この記事は脆弱性"&'<<>\ Advent Calendar 2015の14日目の記事です。

前日の記事はWordPress のsecurity系plugin の Blind SQL injection 脆弱性(CVE-2015-0894) "&'<<>\ Advent Calendar 2015 (13日目) - ooooooo_qの日記です。今日は連続してCVE-2015-0895です。

脆弱性内容

違うCVEが割り振られていますが、報告したのはCVE-2015-0894と同じpluginで、WordPress › All In One WP Security & Firewall « WordPress Pluginsです。

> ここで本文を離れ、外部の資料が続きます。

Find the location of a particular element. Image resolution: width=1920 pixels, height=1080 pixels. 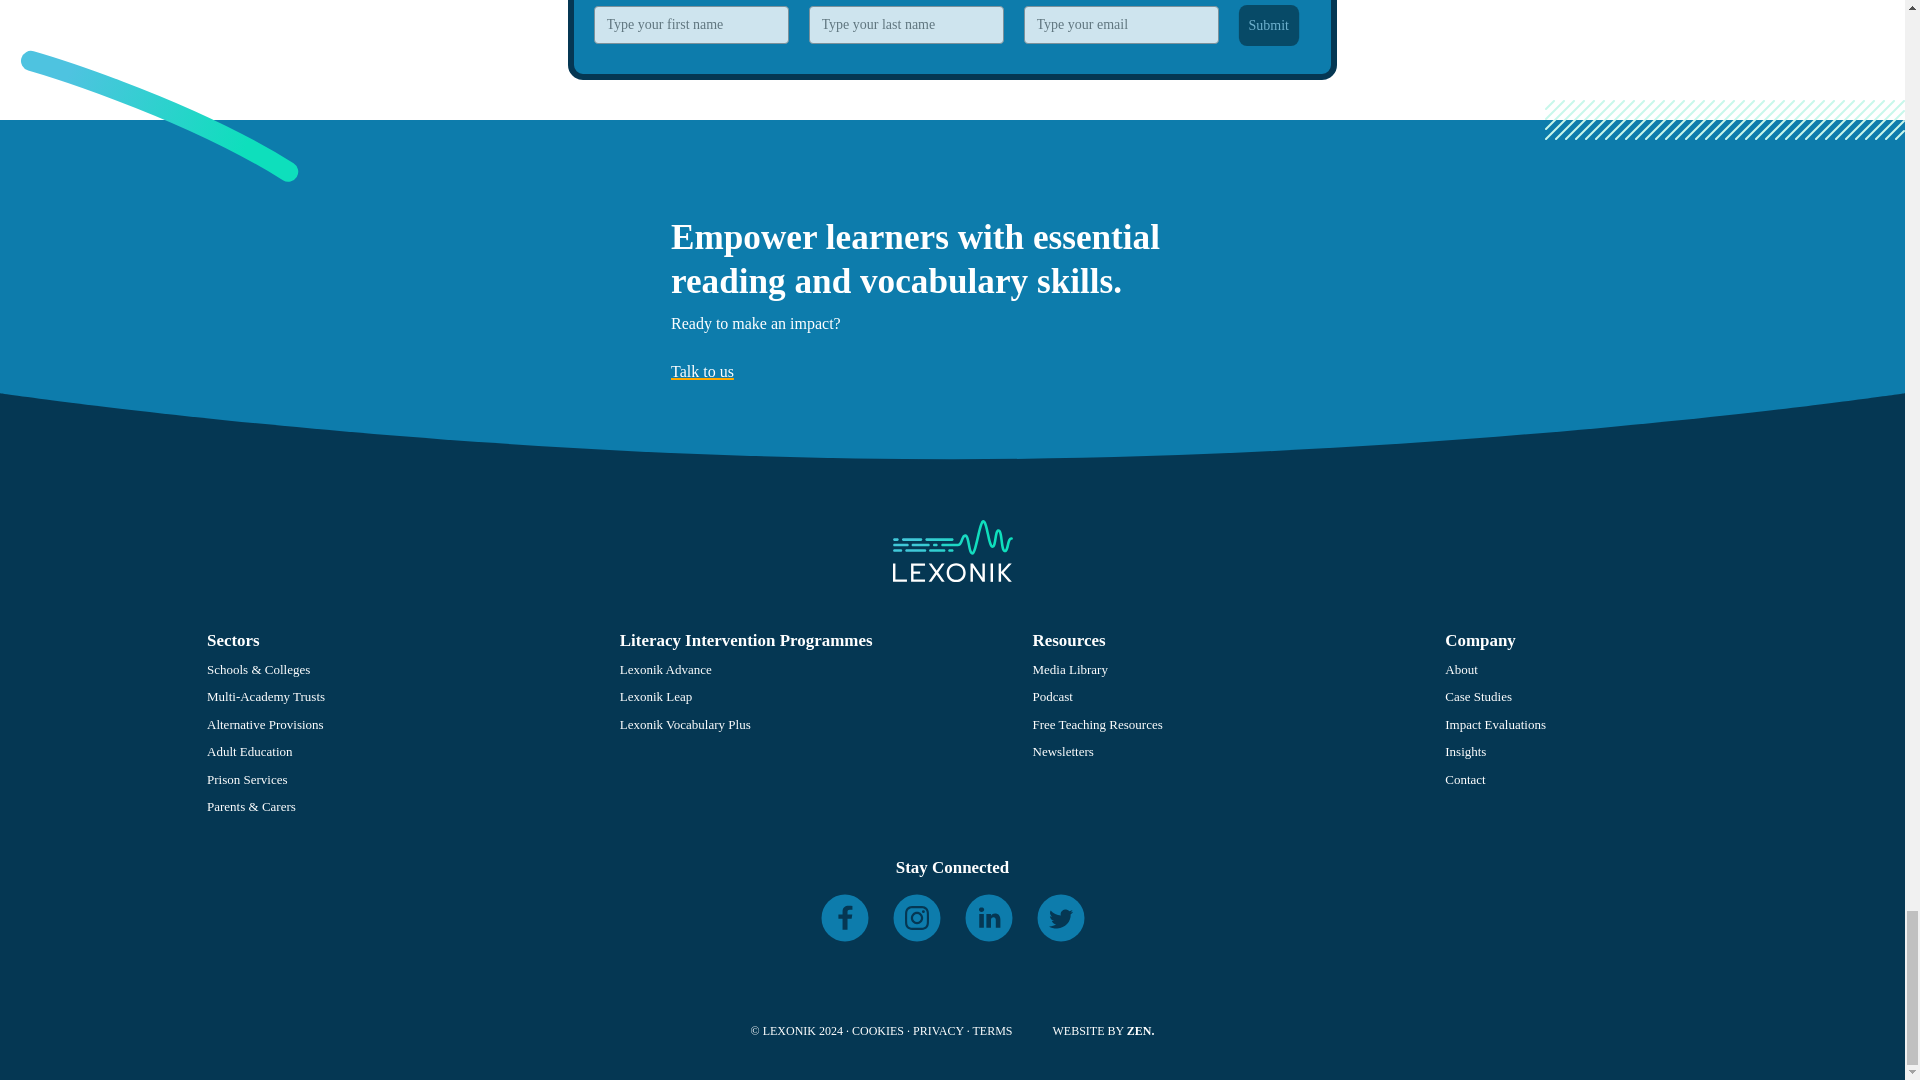

Prison Services is located at coordinates (248, 780).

昨日書いた記事の中で、クエリパラメータを受け取ってDELETE文が発行されている箇所がありますが、その際リクエスト元のチェックなどはされていません。

GETでアクセス時にDELETEが発行されるようなURLが存在していると検索エンジンのbotに拾われて、勝手に削除されてしまうなんて話もありますが、この場合はログインが必要なのでそうはなりません。しかし、ログインユーザが以下の様なURLにアクセスしてしまうとテーブルの中身が全部消えてしまいます。

/wp-admin/admin.php?page=aiowpsec_firewall&tab=tab6&action=delete&item[0]=) or 1=1

対象はplugin内で使っているテーブルのみなので、それほど影響は大きくないのですがあまり良くはないですね。